*Arbeitsaufträge*.
[1] Gib für jede der folgenden Aussagen an, ob sie mit der Presseschau übereinstimmt, und belege deine Antwort mit einem wörtlichen Zitat. (a) Laut Le Soir lehnt Premierminister Michel einen Sonderstatus für Flüchtlinge ab. (b) De Standaard kritisiert den flämischen Ministerpräsidenten Geert Bourgeois. (c) Het Nieuwsblad hält Bourgeois für die einzige rationale Stimme in der Flüchtlingskrise.
[2] Entnimm der Presseschau den Abschnitt von „De Standaard findet: Charles“ bis „so De Standaard.“ wortgetreu.

*Lesetext*.
◆ ◆ ◆ ◆

Michel bekräftigt Werte und Prinzipien der Regierung
Le Soir kommentiert die Aussagen von Premierminister Charles Michel zur Flüchtlingskrise. Bei einer Parteiveranstaltung seiner MR hatte er sich klar und deutlich gegen Rassismus und Fremdenhass gestellt. Dazu die Zeitung: Wir haben lange auf eine klare Vision der Regierung in der Flüchtlingskrise gewartet. Seit dem Wochenende ist sie da. Premier Michel hat die Werte und Prinzipien der Regierung bekräftigt und lässt keinen Raum für weitere Interpretationen. Michel will alles dafür tun, um das rassistische und fremdenfeindliche Gift einzudämmen. Er prangert die Unverantwortlichkeit einiger, auch europäischer Vorschläge an. Mit der Ablehnung eines Sonderstatus für Flüchtlinge geht der Premierminister auch auf Konfrontationskurs mit der N-VA und deren Chef Bart De Wever. Die Wahrheit zu sagen und dabei auch nicht zu verschweigen, dass es in den kommenden Monaten noch schwieriger wird, ist derzeit unumgänglich, so Le Soir.
De Standaard findet: Charles Michel und auch Flanderns Ministerpräsident Geert Bourgeois verdienen Respekt. Die Sachlichkeit hat jetzt Vorrang. Der Premierminister punktet, indem er endlich den Flüchtlingsauffang am Brüsseler Nordbahnhof anpacken will und die Begrenzung der Anträge pro Tag in Frage stellt. Der flämische Ministerpräsident sticht hervor, indem er sich bedingungslos an eine elementare flämische Pflicht hält: die optimale Integration tausender Asylsuchender. Das schafft mehr Ordnung, als das populistische Gejammer über Rechte und Pflichten, so De Standaard.
Auch Het Nieuwsblad lobt die Rolle des N-VA-Manns Bourgeois. Die öffentlichen Reaktionen und Meinungen zur Flüchtlingskrise sind emotional gesteuert. Die einzige rationale Stimme ist die des flämischen Ministerpräsidenten. Er stellt klar, das Flandern bereit ist, alle europäischen Verpflichtungen und die Bestimmungen der Genfer Konvention zu erfüllen. Verpflichtungen, die in den vergangenen Tagen, mit den Ideen einer Auflösung des Schengen-Abkommens oder der Einführung eines B-Statuts für Flüchtlinge in Zweifel gezogen wurden. Entweder wissen manche Politiker nicht, was sie sagen, oder sie verbiegen die Wahrheit, um ihrer Anhängerschaft einen Gefallen zu tun. Die Frage ist, was schlimmer ist, fragt sich Het Nieuwsblad.

◆ ◆ ◆ ◆

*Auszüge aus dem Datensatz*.

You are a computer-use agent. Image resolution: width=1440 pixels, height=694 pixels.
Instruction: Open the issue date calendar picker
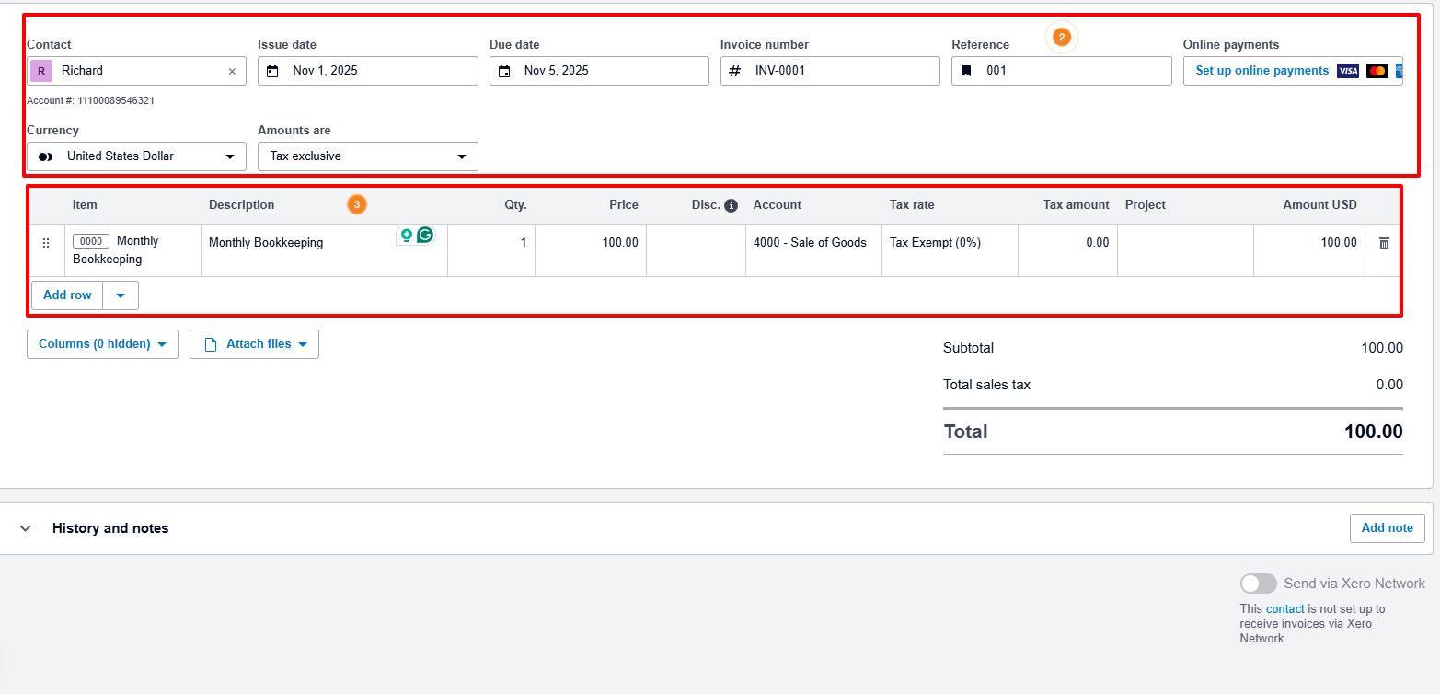point(273,71)
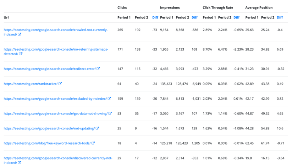Open the ranktracker page URL link
This screenshot has height=167, width=292.
[x=31, y=84]
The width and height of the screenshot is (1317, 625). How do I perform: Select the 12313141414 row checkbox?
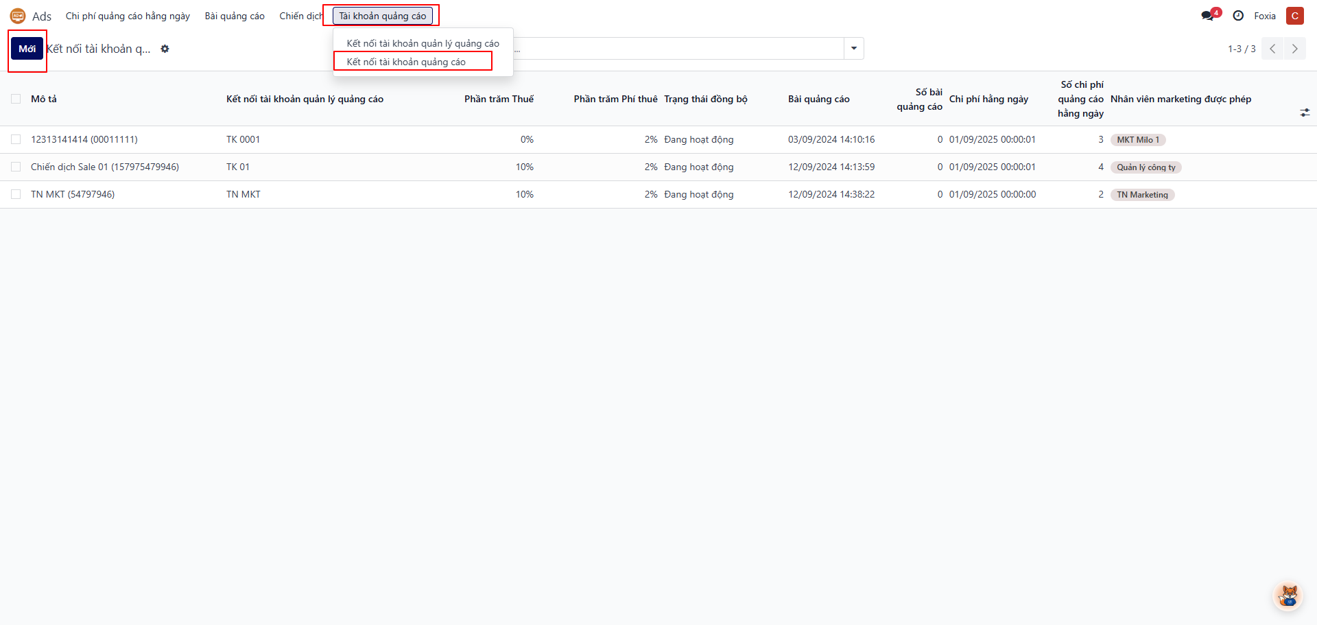click(16, 139)
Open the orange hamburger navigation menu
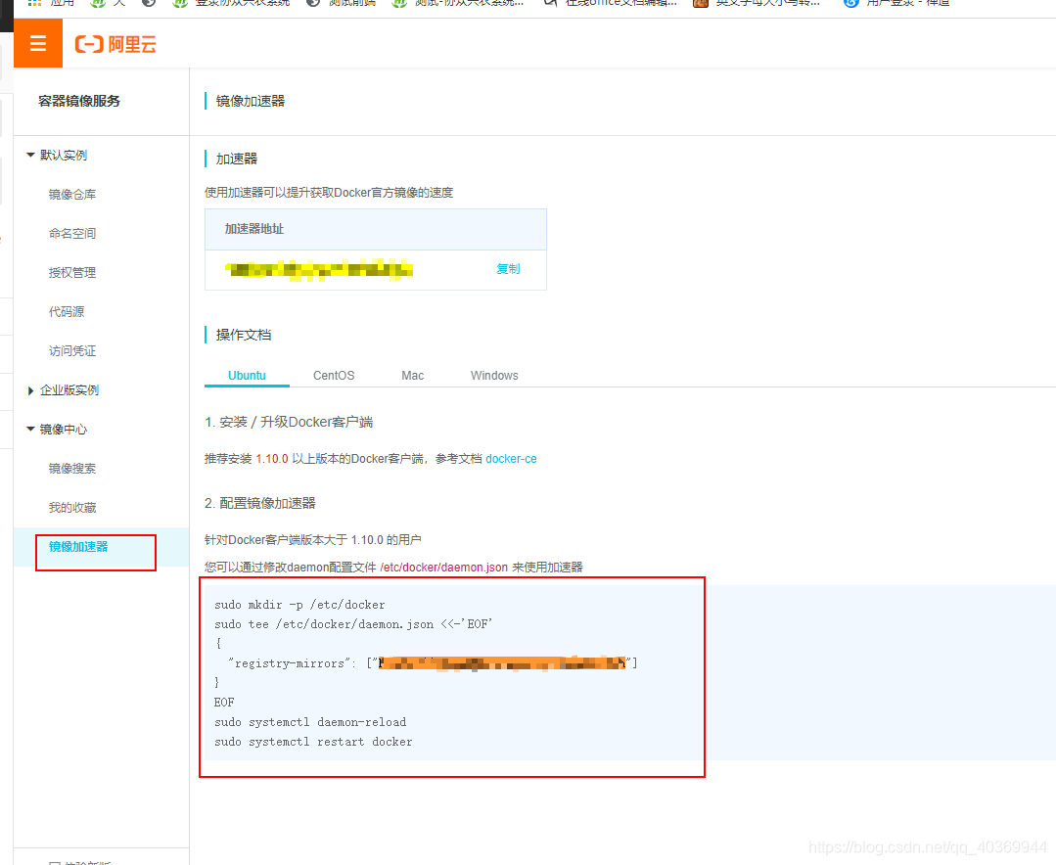 [37, 43]
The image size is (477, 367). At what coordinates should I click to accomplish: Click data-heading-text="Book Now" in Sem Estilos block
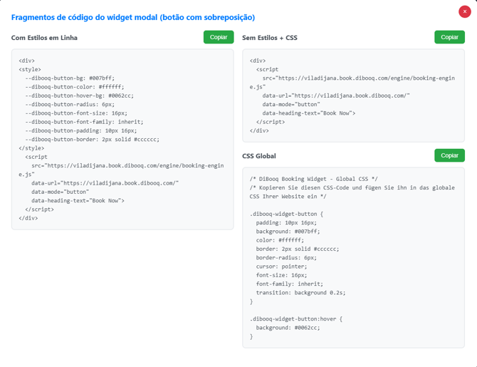point(309,113)
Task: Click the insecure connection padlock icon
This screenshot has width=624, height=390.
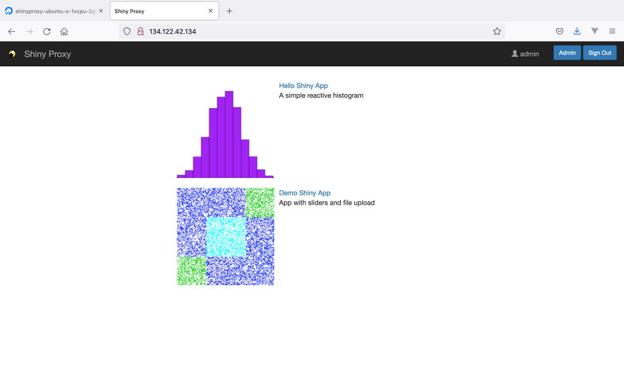Action: [139, 31]
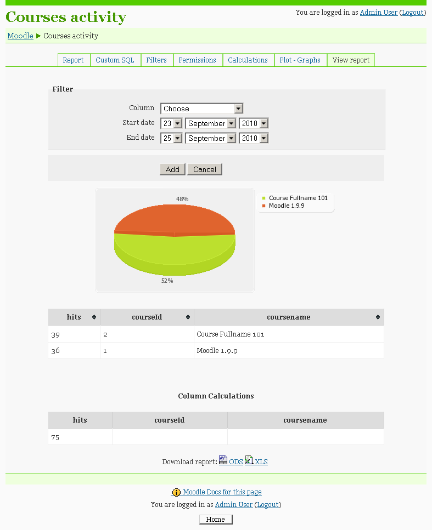Sort table by hits column arrows
This screenshot has width=432, height=530.
[x=94, y=317]
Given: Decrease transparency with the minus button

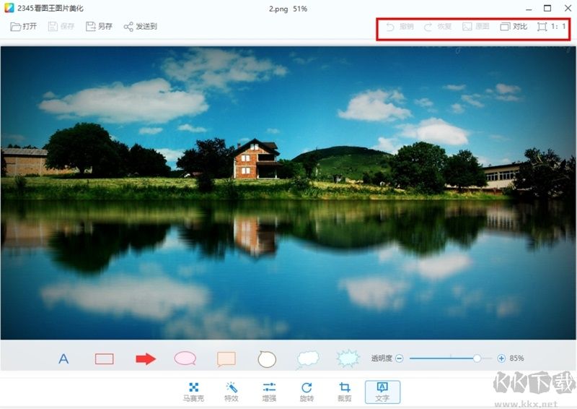Looking at the screenshot, I should coord(399,358).
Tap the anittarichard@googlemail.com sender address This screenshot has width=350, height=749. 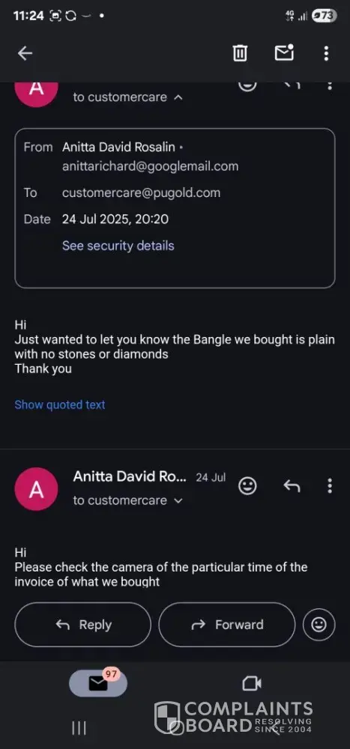[150, 166]
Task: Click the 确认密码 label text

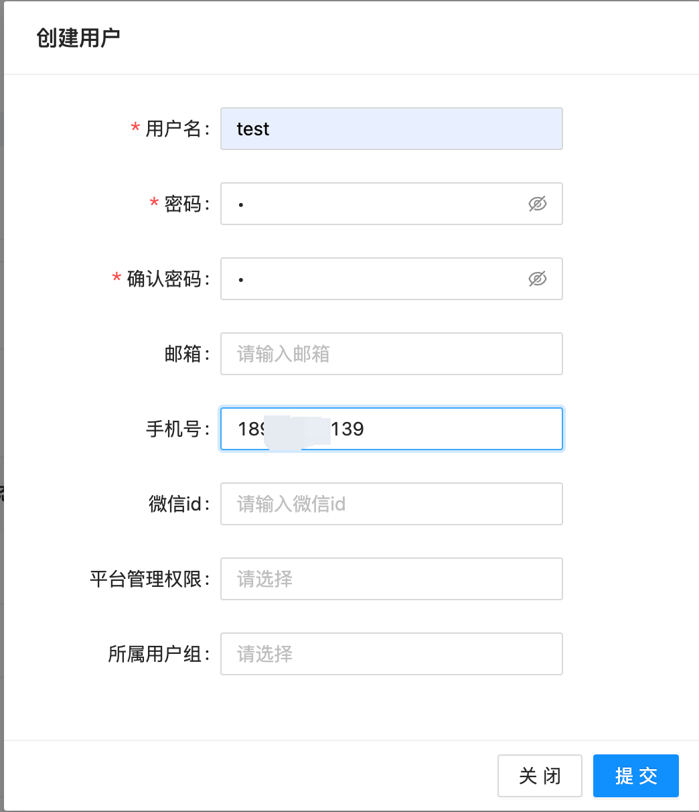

◆ ◆ ◆ ◆

*Lösungen*.
[1]
(a) Ja: „Mit der Ablehnung eines Sonderstatus für Flüchtlinge geht der Premierminister auch auf Konfrontationskurs mit der N-VA und deren Chef Bart De Wever.“
(b) Nein: „Charles Michel und auch Flanderns Ministerpräsident Geert Bourgeois verdienen Respekt.“
(c) Ja: „Die einzige rationale Stimme ist die des flämischen Ministerpräsidenten.“

[2]
De Standaard findet: Charles Michel und auch Flanderns Ministerpräsident Geert Bourgeois verdienen Respekt. Die Sachlichkeit hat jetzt Vorrang. Der Premierminister punktet, indem er endlich den Flüchtlingsauffang am Brüsseler Nordbahnhof anpacken will und die Begrenzung der Anträge pro Tag in Frage stellt. Der flämische Ministerpräsident sticht hervor, indem er sich bedingungslos an eine elementare flämische Pflicht hält: die optimale Integration tausender Asylsuchender. Das schafft mehr Ordnung, als das populistische Gejammer über Rechte und Pflichten, so De Standaard.